**THE RECORDS**
----------------------------------------

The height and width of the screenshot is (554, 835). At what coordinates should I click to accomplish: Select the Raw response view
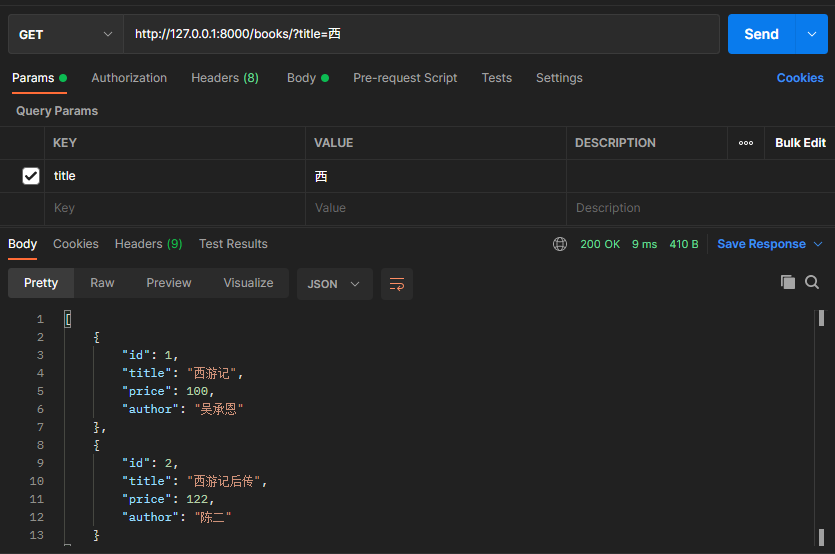[102, 283]
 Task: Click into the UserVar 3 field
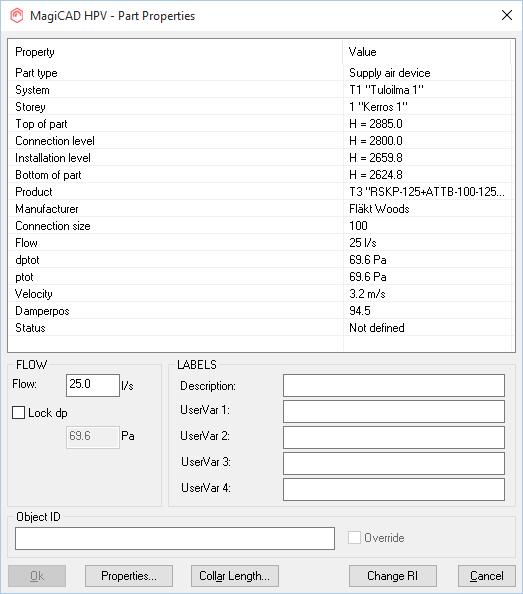click(x=394, y=463)
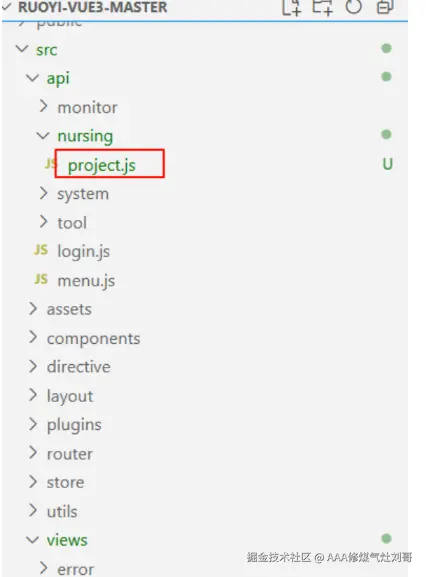Click the untracked U badge for project.js
This screenshot has height=577, width=426.
click(387, 164)

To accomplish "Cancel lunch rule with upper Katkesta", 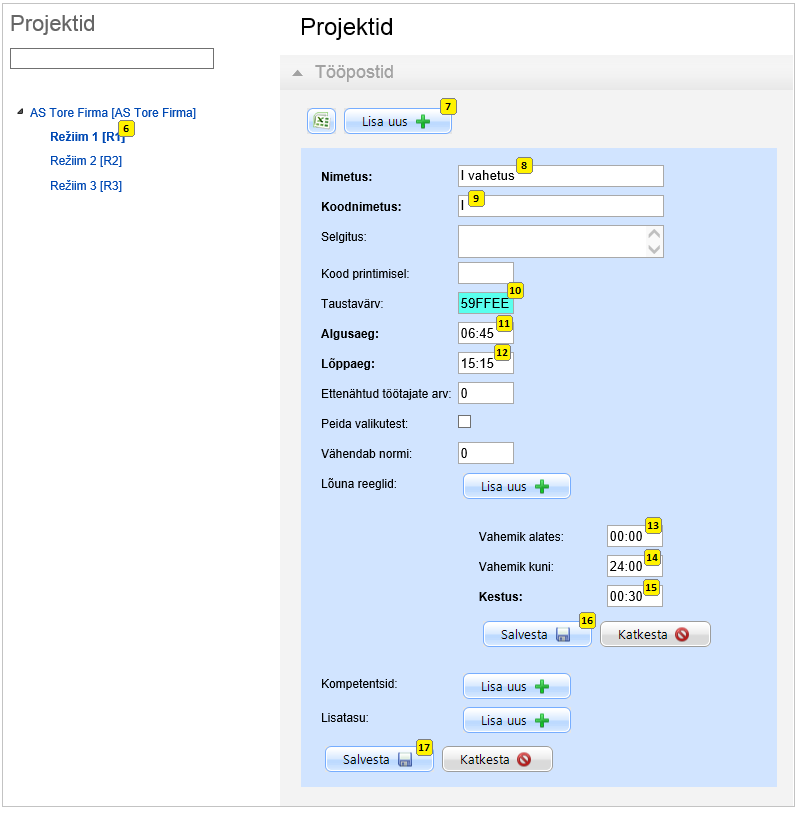I will [x=655, y=635].
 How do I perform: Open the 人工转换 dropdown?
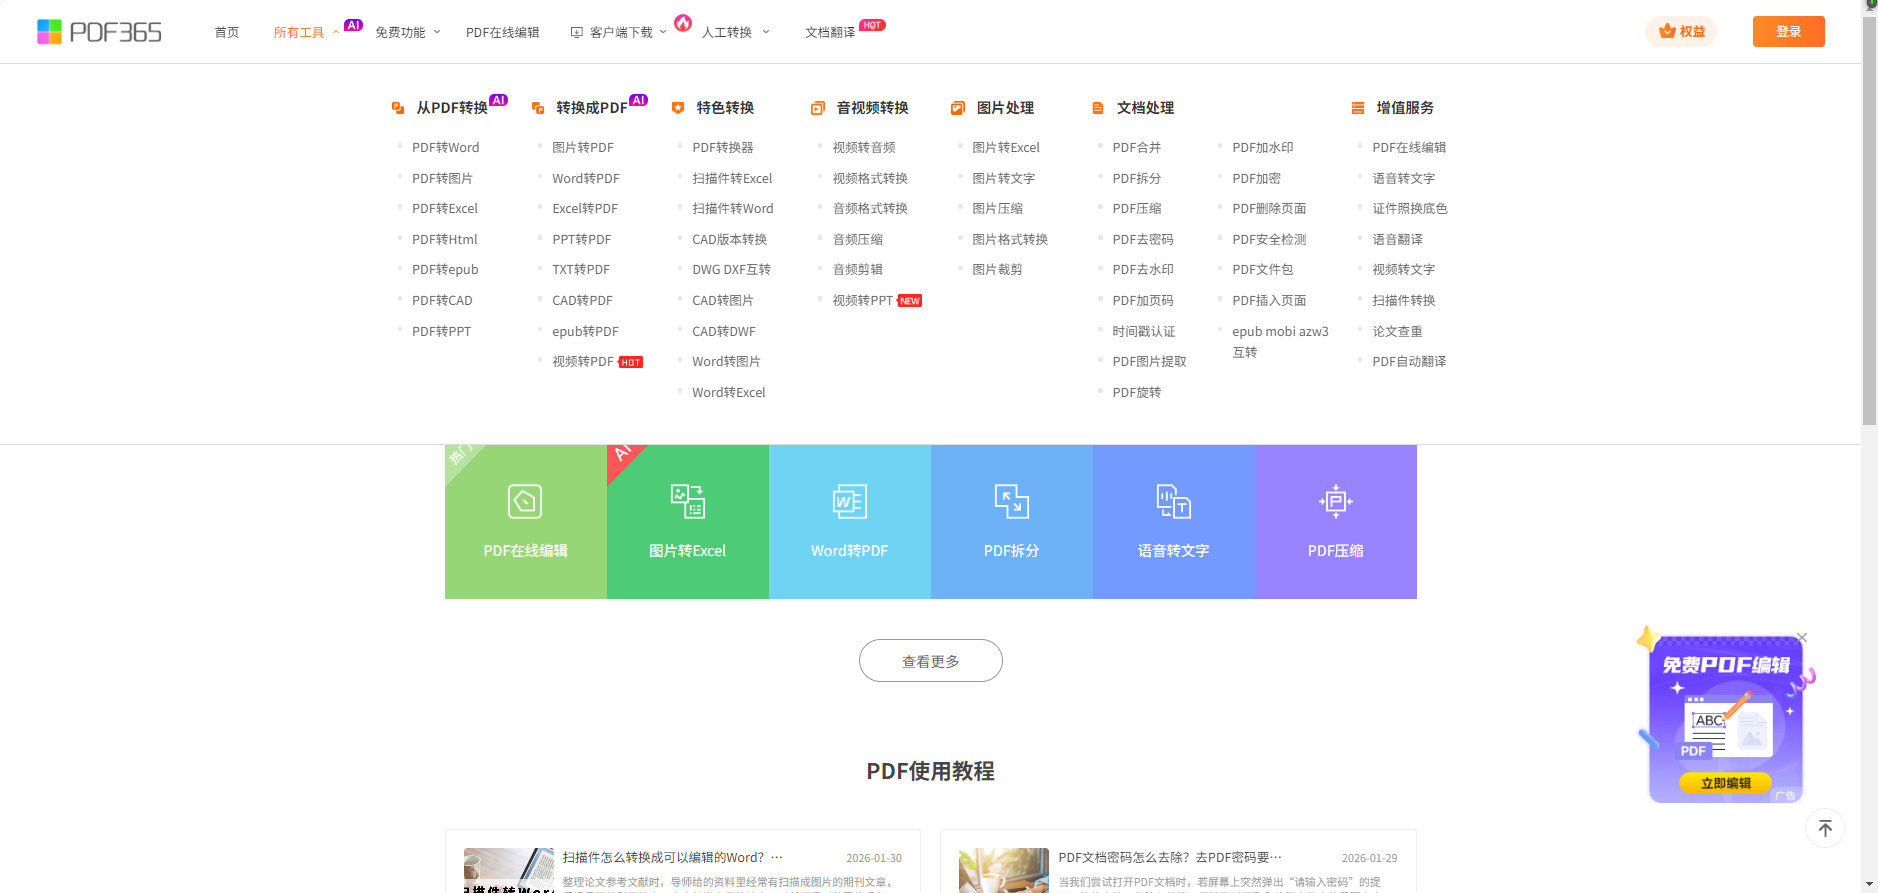tap(735, 33)
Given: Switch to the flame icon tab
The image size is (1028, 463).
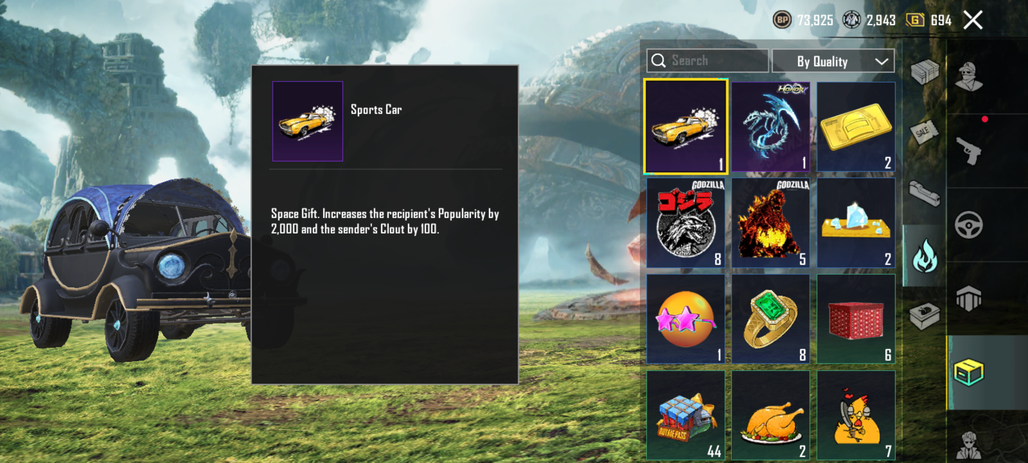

----------------------------------------

The output must start at the line holding "How do I perform: Open the 人工转换 dropdown?", end at the last line of the listing above, and show each line exactly; please omit all pictures.

**COMPLETED EXERCISE**
 How do I perform: Open the 人工转换 dropdown?
tap(735, 33)
Given: Switch to the flame icon tab
The image size is (1028, 463).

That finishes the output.